Why the address of pn[0] is higher than that of pn[2]? I seemed to have assigned pn[0] before pn[1] and pn[2]?
It's not the address of pn[0] that you are printing, it's its value. The address of pn[0] is denoted by &pn[0].
POINT a = {0, 0};
POINT b = {1, 1};
POINT c = {2, 2};
pn[0] = &a;
pn[1] = &b;
pn[2] = &c;
Here you put in pn the addresses of a, b and c, which are POINTS you declared on the stack. The stack grows from upper addresses to lower addresses, therefore &a > &b > &c.
I allocated memory in the heap for 3 elements of sizeof(POINT). sizeof(POINT) = 8. 003AFB70 + 8 = 3AFB78. Why the next element is 003AFB80?

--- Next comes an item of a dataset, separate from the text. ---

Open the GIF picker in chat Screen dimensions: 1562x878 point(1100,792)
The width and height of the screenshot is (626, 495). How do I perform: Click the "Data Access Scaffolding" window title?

No, you allocated memory in the heap for 3 elements of sizeof(POINT*) (pointer to POINT, which happen to also be 8 bytes). You allocated an array of three pointers on the heap, but the pointees are on the stack.
In the end, your array looks like this:
(some address) pn-> (00456878) pn[0]-> (003AFB90) a
(00456880) pn[1]-> (003AFB80) b
(00456888) pn[2]-> (003AFB70) c
The pointer pn is static memory, but points to 3 pointers on the heap that point back to 3 elements on the stack.
If you wanted to have everything on the heap, you'd do it like this:
Point **pn = new POINT*[counter];
for (int i = 0; i < counter; ++i)
pn[i] = new POINT;
In this layout, the pointer pn is in static memory, but points to 3 pointers on the heap that point to 3 elements on the heap.